Enumerative methods, such as the dictionary-based methodology here proposed, overcome optimization problems inherent to alignment-based motif discovery methods, by parsing the entire search space. Unlike other dictionary-based methods that only output the most probable tuples, the proposed rationale identifies tuples that are much more probable than expected simply by the probability of their components, hence having a larger probability of detecting weak motifs from a noisy background. Moreover, our strategy is more likely to overcome two major pitfalls common to standard motif discovery methods, namely, spurious motif detection as direct consequence of non-functional repetitive elements in the genome, and over-representation bias for long sequences (current motif discovery algorithms for transcription factor binding sites perform poorly for sequences longer than 1,000 base pairs).

We propose to discover three classes of complementary and interrelated motifs. The first class (EVOTs) composes a dictionary of extreme-valued tuples directly observed in the genomic sequence, which can be compared to the dictionary of most frequent tuples and used for studying temporal correlations. The second class of motifs (EVATs) complements the previous information and consists of absent tuples with the property of being composed by two overlapping observed tuples of smaller size. Finally, the third class of motifs (BEVOTs and BEVATs) is based on binary mappings of the genomic sequence according to four rules, to which the methodology used for uncovering the previous two classes of motifs will be then applied to. The case-study genomic sequences for this preliminary study are the high-quality, highly-annotated mouse and human genomes, with the former being a good proxy for the latter. The third class of selected motifs, combined with a major comparative analysis of other available vertebrate genomes, ensure cross-validating the results, either by representing motifs more flexibly hence being more sensitive to the degeneracy of many consensus sequences, or by enabling phylogenetic footprinting of discovered motifs, respectively. Classes of observed tuples (EVOTs and BEVOTs) will also be validated and probed for function against available literature and databases, using empirical significance testing with scores from the area under the curve in receiver operating characteristic curves (ROC-AUC), aiming to output a small as possible set of false positives. Finally, all methods, algorithms and databases of discovered motifs will be published on a web platform, making our findings available for the scientific community.
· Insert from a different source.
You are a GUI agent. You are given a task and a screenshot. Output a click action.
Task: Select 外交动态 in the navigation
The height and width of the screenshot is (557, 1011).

Computational motif discovery, as other areas of bioinformatics, benefits from multidisciplinary teams of differently-skilled experts. The team at IEETA has a proven record of expertise in applying techniques from time series analysis and signal processing to biological data, as well as developing optimal computational approaches for coding and compressing of genomic sequences, while the team at the MPIPKS has a longstanding expertise and international reputation in advancing the theory of entropies and of pioneering the theoretical approach for selecting and predicting extreme-events from time series data. The two teams will collaborate closely for tasks dependent upon methodological and algorithmic advancements, while the IEETA team will be responsible for tasks of implementing and applying those developments.